- Extracted text -
• • • •

# How Woodland Creatures Broke Computation

Consider this ostensibly innocuous number sequence:

$[1, 6, 21, 107, ...]$

Take a few minutes and try to divine the 5th number.

Don’t feel bad if it’s not immediately apparent; you’re looking at the Busy Beaver sequence1. The 5th, and all subsequent numbers, have eluded the world’s best and brightest mathematicians and computer scientists since its inception. The mystery is rooted in the growth rate: it progresses so fast that no computable function can keep up with it. Follow along for a fascinating foray into the limits of computability.

The concepts presented here depend upon the Turing Machine model of computation and the Halting Problem. Please see this previous blog post for an introduction to the topics if you are unfamiliar.

The Busy Beaver sequence originates from Tibor Radó’s brilliant 2 1962 paper On Non-Computable Functions. It’s an attempt to circumvent the Halting Problem3, which asserts that no Turing machine can determine if a given Turing machine will halt or run ad infinitum. The only option is to run the machine and see if it stops; however, there’s no way of knowing if it will ever stop. It’s a theoretical brick wall that seems impassable. Notice the infinite loop in the algorithm shown below.

Mr. Radó considered an “outside the box” solution. What if you knew, in advance, the maximum number of steps that any halting Turing machine would execute? Envision a Turing machine as a beaver, busily completing steps, and you know the busiest beaver ($BB$) that’s not infinitely busy4. The halting problem is suddenly tractable, as depicted below.

$BB$ is an astonishingly high number partially because it considers all conceivable halting Turing machines. It’s possible to reduce the problem space by grouping machines by their number of rules (size)5. $BB$ becomes $BB(n)$ with $n$ being the size of the input machine. Once again, see the algorithm below.

As a concrete example, consider a machine with four rules. We know from this article’s introduction that $BB(4) = 107$. The algorithm will loop no more than 107 times to determine if the input machine halts.

One might wonder why these numbers are so difficult to compute. Turing’s paper, On Computable Numbers6, proves it’s impossible to write an algorithm to determine $BB(n)$ because $BB(n)$ is reducible to a solution to the Halting problem. However, the fact that it’s non-computable does not mean it’s inherently unknowable. One can discover $BB(n)$ using this procedure:

1. Simulate all Turning machines of size $n$.

• • • •

- What the task asks -
Extend the Busy Beaver article above, starting right after its last line.

- Record set -
• • • •

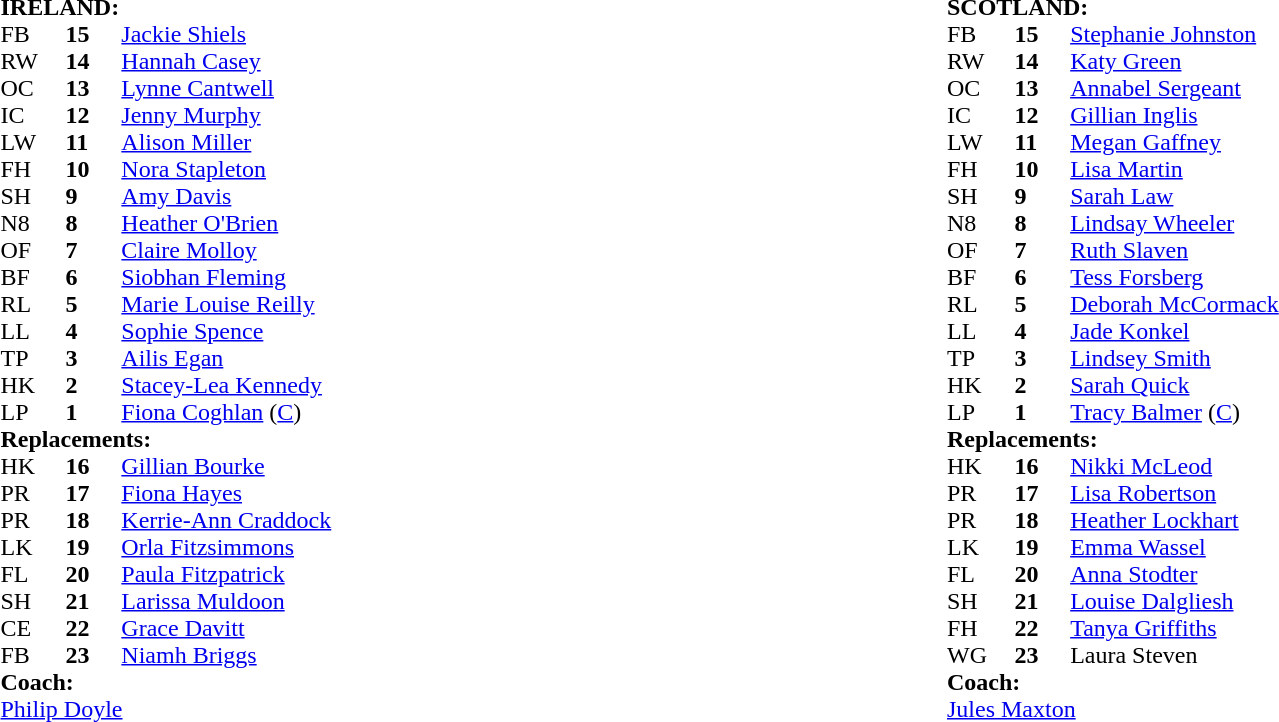
Orla Fitzsimmons (326, 548)
Larissa Muldoon (326, 602)
Stacey-Lea Kennedy (326, 386)
Jenny Murphy (326, 116)
Lynne Cantwell (326, 88)
Hannah Casey (326, 62)
Paula Fitzpatrick (326, 574)
CE (32, 628)
Alison Miller (326, 142)
Marie Louise Reilly (326, 304)
Sophie Spence (326, 332)
WG (980, 656)
Grace Davitt (326, 628)
Claire Molloy (326, 250)
Heather O'Brien (326, 224)
Jackie Shiels (326, 34)
Niamh Briggs (326, 656)
Kerrie-Ann Craddock (326, 520)
Fiona Hayes (326, 494)
Replacements: (470, 440)
Gillian Bourke (326, 466)
Siobhan Fleming (326, 278)
Ailis Egan (326, 358)
Fiona Coghlan (C) (326, 412)
Coach: (470, 682)
Nora Stapleton (326, 170)
Amy Davis (326, 196)
Find where the given text appears and provide that cell's center as [X, Y] coordinate. 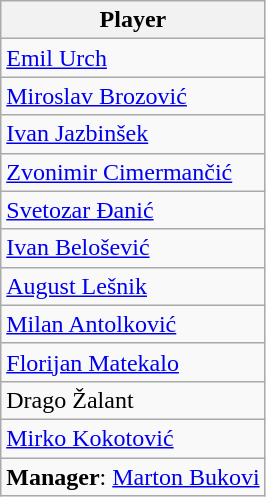
Miroslav Brozović [133, 96]
Mirko Kokotović [133, 438]
Ivan Belošević [133, 248]
Zvonimir Cimermančić [133, 172]
Drago Žalant [133, 400]
Florijan Matekalo [133, 362]
Manager: Marton Bukovi [133, 477]
Ivan Jazbinšek [133, 134]
Milan Antolković [133, 324]
Svetozar Đanić [133, 210]
Emil Urch [133, 58]
Player [133, 20]
August Lešnik [133, 286]
Capture the cell that displays the provided text and extract its (x, y) central coordinate. 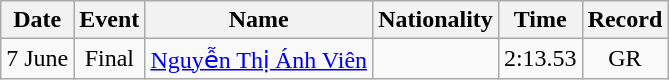
2:13.53 (540, 59)
GR (625, 59)
Final (110, 59)
Nationality (436, 20)
Name (259, 20)
Time (540, 20)
Record (625, 20)
Event (110, 20)
Date (38, 20)
Nguyễn Thị Ánh Viên (259, 59)
7 June (38, 59)
Return the (x, y) coordinate for the center point of the cell that contains the specified text.  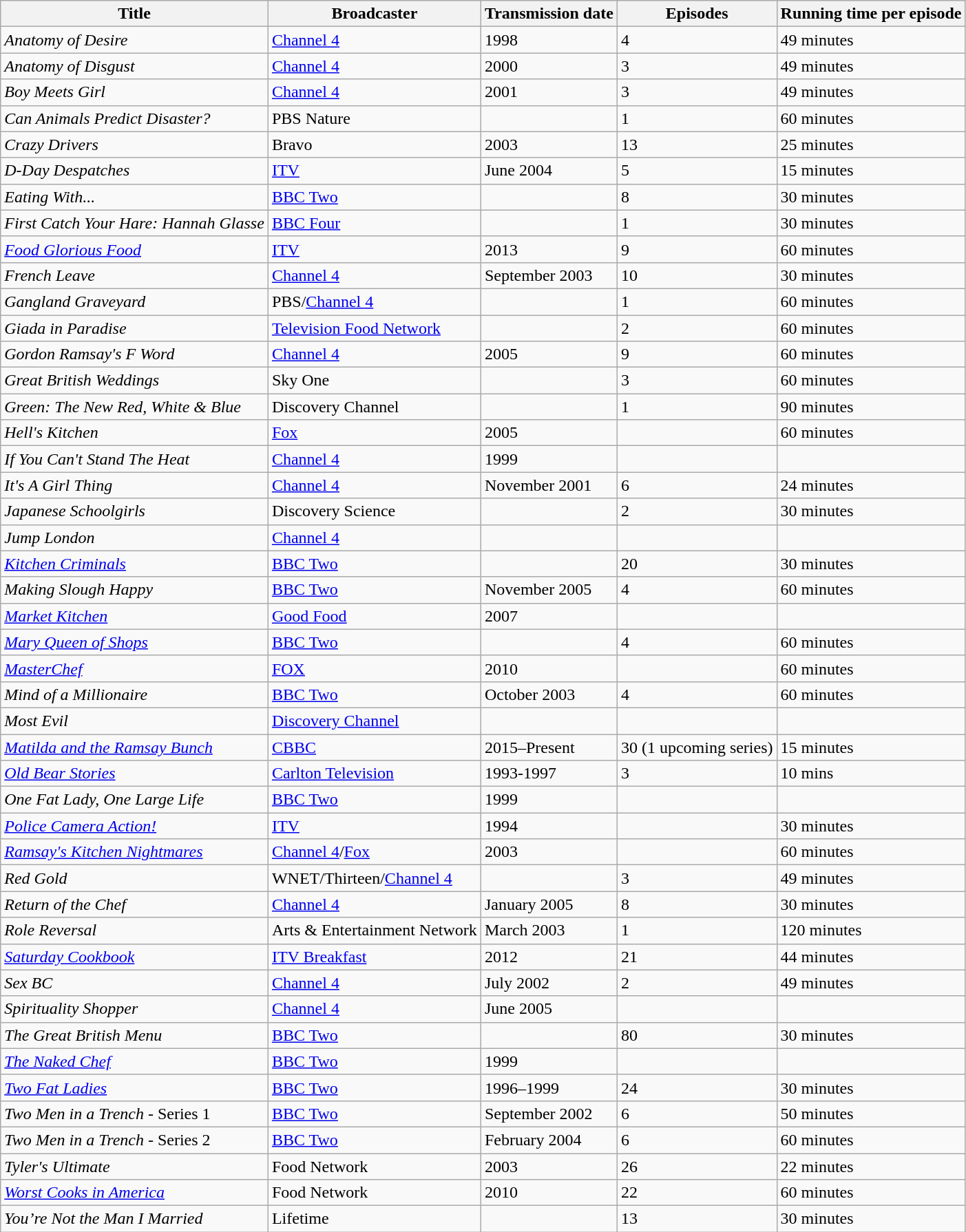
Sky One (375, 381)
21 (697, 957)
Two Men in a Trench - Series 2 (135, 1140)
120 minutes (871, 931)
October 2003 (549, 695)
22 (697, 1193)
Market Kitchen (135, 616)
June 2004 (549, 171)
5 (697, 171)
Matilda and the Ramsay Bunch (135, 747)
Role Reversal (135, 931)
1993-1997 (549, 774)
90 minutes (871, 407)
June 2005 (549, 1009)
Eating With... (135, 197)
Good Food (375, 616)
1994 (549, 826)
Gordon Ramsay's F Word (135, 355)
Ramsay's Kitchen Nightmares (135, 852)
Two Fat Ladies (135, 1088)
You’re Not the Man I Married (135, 1219)
D-Day Despatches (135, 171)
The Great British Menu (135, 1036)
Tyler's Ultimate (135, 1167)
22 minutes (871, 1167)
PBS Nature (375, 118)
If You Can't Stand The Heat (135, 459)
Gangland Graveyard (135, 302)
CBBC (375, 747)
2013 (549, 249)
It's A Girl Thing (135, 485)
Saturday Cookbook (135, 957)
44 minutes (871, 957)
Hell's Kitchen (135, 433)
Channel 4/Fox (375, 852)
Transmission date (549, 14)
ITV Breakfast (375, 957)
Spirituality Shopper (135, 1009)
2012 (549, 957)
Mind of a Millionaire (135, 695)
Carlton Television (375, 774)
2000 (549, 66)
BBC Four (375, 223)
PBS/Channel 4 (375, 302)
February 2004 (549, 1140)
July 2002 (549, 983)
50 minutes (871, 1114)
The Naked Chef (135, 1062)
September 2003 (549, 275)
Red Gold (135, 879)
Title (135, 14)
Jump London (135, 538)
Arts & Entertainment Network (375, 931)
Running time per episode (871, 14)
Boy Meets Girl (135, 92)
French Leave (135, 275)
26 (697, 1167)
Worst Cooks in America (135, 1193)
Broadcaster (375, 14)
Episodes (697, 14)
Anatomy of Desire (135, 40)
10 (697, 275)
30 (1 upcoming series) (697, 747)
Bravo (375, 145)
Police Camera Action! (135, 826)
Kitchen Criminals (135, 564)
25 minutes (871, 145)
First Catch Your Hare: Hannah Glasse (135, 223)
1996–1999 (549, 1088)
24 (697, 1088)
November 2005 (549, 590)
Can Animals Predict Disaster? (135, 118)
One Fat Lady, One Large Life (135, 800)
March 2003 (549, 931)
24 minutes (871, 485)
Japanese Schoolgirls (135, 512)
Food Glorious Food (135, 249)
Two Men in a Trench - Series 1 (135, 1114)
Giada in Paradise (135, 328)
January 2005 (549, 905)
Discovery Science (375, 512)
2015–Present (549, 747)
10 mins (871, 774)
Most Evil (135, 721)
1998 (549, 40)
80 (697, 1036)
2001 (549, 92)
Television Food Network (375, 328)
2007 (549, 616)
Making Slough Happy (135, 590)
Sex BC (135, 983)
WNET/Thirteen/Channel 4 (375, 879)
Fox (375, 433)
Lifetime (375, 1219)
Green: The New Red, White & Blue (135, 407)
Anatomy of Disgust (135, 66)
November 2001 (549, 485)
Old Bear Stories (135, 774)
20 (697, 564)
Crazy Drivers (135, 145)
Great British Weddings (135, 381)
Mary Queen of Shops (135, 642)
FOX (375, 669)
MasterChef (135, 669)
Return of the Chef (135, 905)
September 2002 (549, 1114)
Return the (X, Y) coordinate for the center point of the cell that contains the specified text.  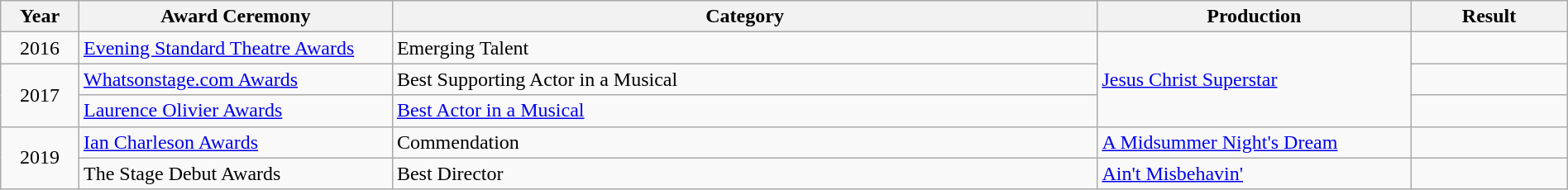
2017 (40, 95)
Jesus Christ Superstar (1254, 79)
Whatsonstage.com Awards (235, 79)
2019 (40, 158)
Ian Charleson Awards (235, 142)
Year (40, 17)
A Midsummer Night's Dream (1254, 142)
Production (1254, 17)
Evening Standard Theatre Awards (235, 48)
Best Director (744, 174)
Ain't Misbehavin' (1254, 174)
Laurence Olivier Awards (235, 111)
Award Ceremony (235, 17)
Best Actor in a Musical (744, 111)
The Stage Debut Awards (235, 174)
Result (1489, 17)
Category (744, 17)
2016 (40, 48)
Emerging Talent (744, 48)
Commendation (744, 142)
Best Supporting Actor in a Musical (744, 79)
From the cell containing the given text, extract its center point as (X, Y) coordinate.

• • • •

- Task answer -
• There are $[4(n+1)]^{2n}$ possible machine where $n=$size. The magnitude of possibilities alone is intractable.
2. Execute each machine.
• Gain a small efficiency by automatically eliminating machines without a stop state.
3. Conduct a meta-analysis of each running machine to locate infinite loops.

The final step is notoriously tricky because loops may be nested billions of instructions deep. While not impossible, it’s undoubtedly intractable, manual, and tedious.

Things may seem a bit benign till now, but it’s about to get mind-blowing. The introduction mentions that $BB(5)$ and above are unknown. That’s a bit of an exaggeration; it’s known that $BB(5)$ is at least as high as 47,176,870 and $BB(6)$ is at least as high as 8,690,333,381,690,9517. It would have been nearly impossible to have surmised $BB$’s astronomical growth rate based on the first four numbers in the sequence. How fast is the growth rate exactly? Faster than any machine can compute, even in theory.

Consider this. Suppose you could conceive a function that grows faster than $BB(n)$; let’s call it $BB(n)\prime$. Plug $BB(n)\prime$ into the flow chart above, and you’ll see it serves the same purpose. As has already been established, defining such a function is impossible. Stated differently, it’s provable that $BB(n)$ will always be larger than any computable function for sufficiently large values of $n$.

Let that sink in: $BB(n)$ grows faster than any machine could compute, even in principle. Define any function: $n^{n!}$, or $tree(n)$, absolutely anything computable. Given a sufficiently large value of $n$, $BB(n)$ produces a higher value.

1. also known as: Busy Beaver game, Busy Beaver function, Radó’s sigma function, Busy Beaver problem, Busy Beaver Numbers, and many more

2. T. Radó didn’t believe he had found a way around the halting problem. That’s just a rhetorical device for this blog post.

3. The original paper specifies $BB$ as the number of symbols written to tape rather than the total number of machine steps. However, steps are a simpler abstraction for this article.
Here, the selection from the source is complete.